Stored data:
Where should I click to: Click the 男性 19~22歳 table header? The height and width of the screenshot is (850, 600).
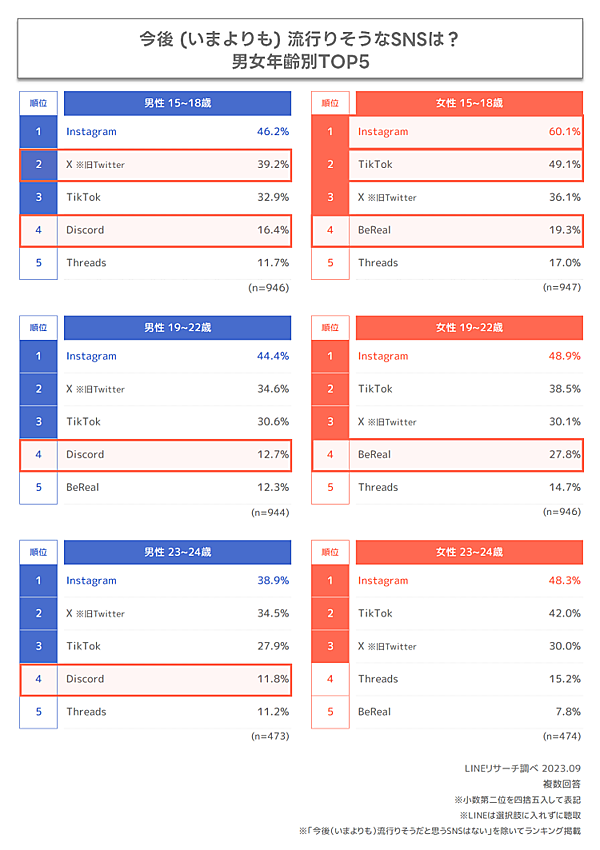click(x=177, y=327)
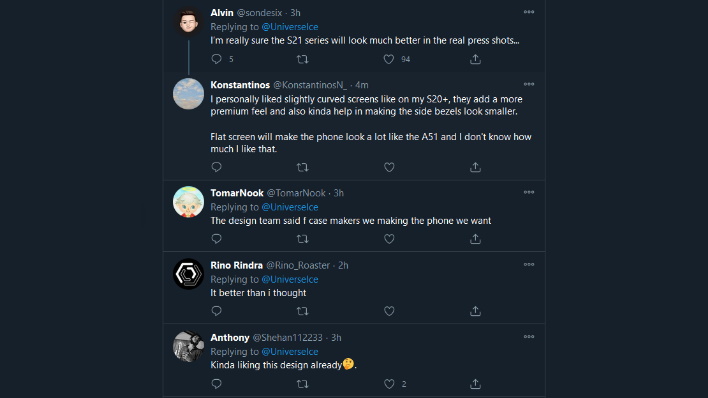
Task: Like Rino Rindra's tweet
Action: point(389,311)
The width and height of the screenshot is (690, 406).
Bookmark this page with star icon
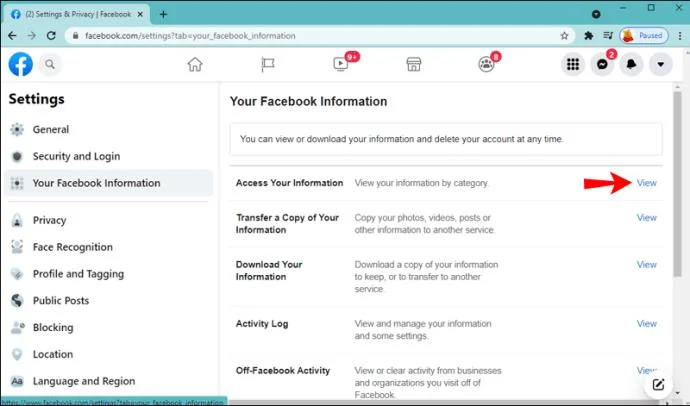pyautogui.click(x=564, y=36)
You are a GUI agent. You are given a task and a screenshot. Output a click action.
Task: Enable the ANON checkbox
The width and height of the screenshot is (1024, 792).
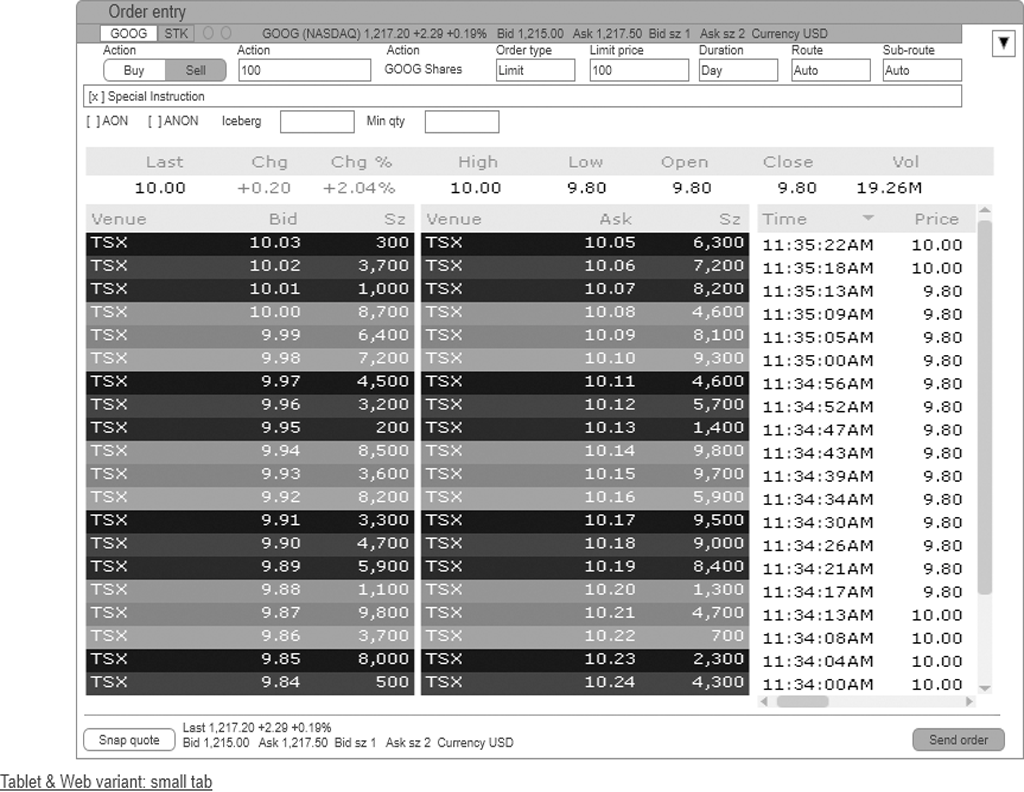(154, 121)
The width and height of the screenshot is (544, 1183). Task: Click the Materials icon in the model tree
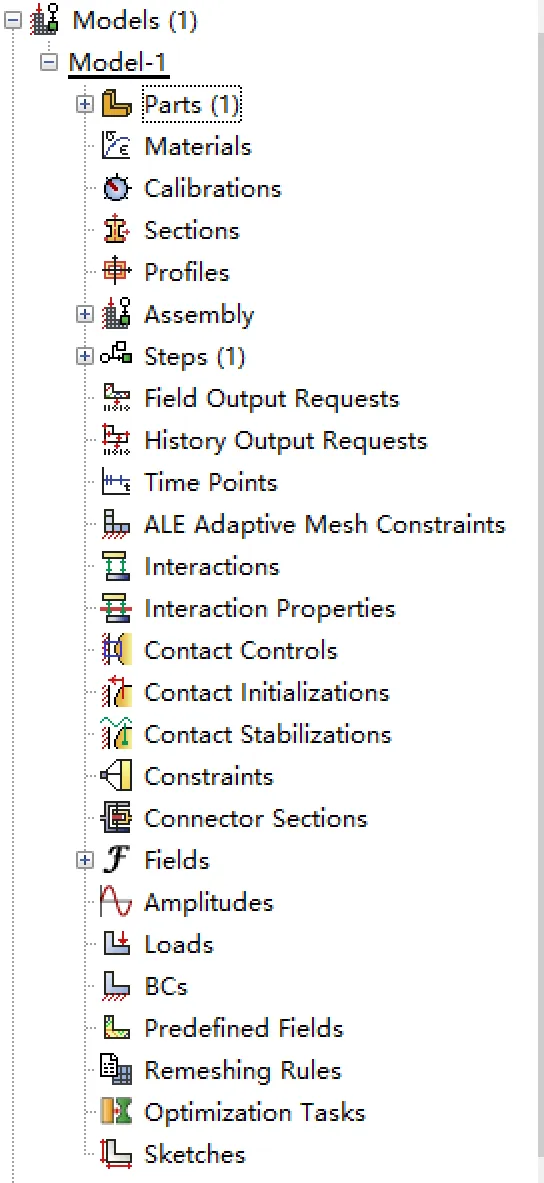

Problem statement:
Beginning at the line that contains "You are a GUI", give the remaining lines of the records again exactly, through the last one. Leave out pictures.

Your solution:
You are a GUI agent. You are given a task and a screenshot. Output a click action.
Task: Enable the ANON checkbox
The width and height of the screenshot is (1024, 792).
(154, 121)
The width and height of the screenshot is (544, 1183). Task: Click the Materials icon in the model tree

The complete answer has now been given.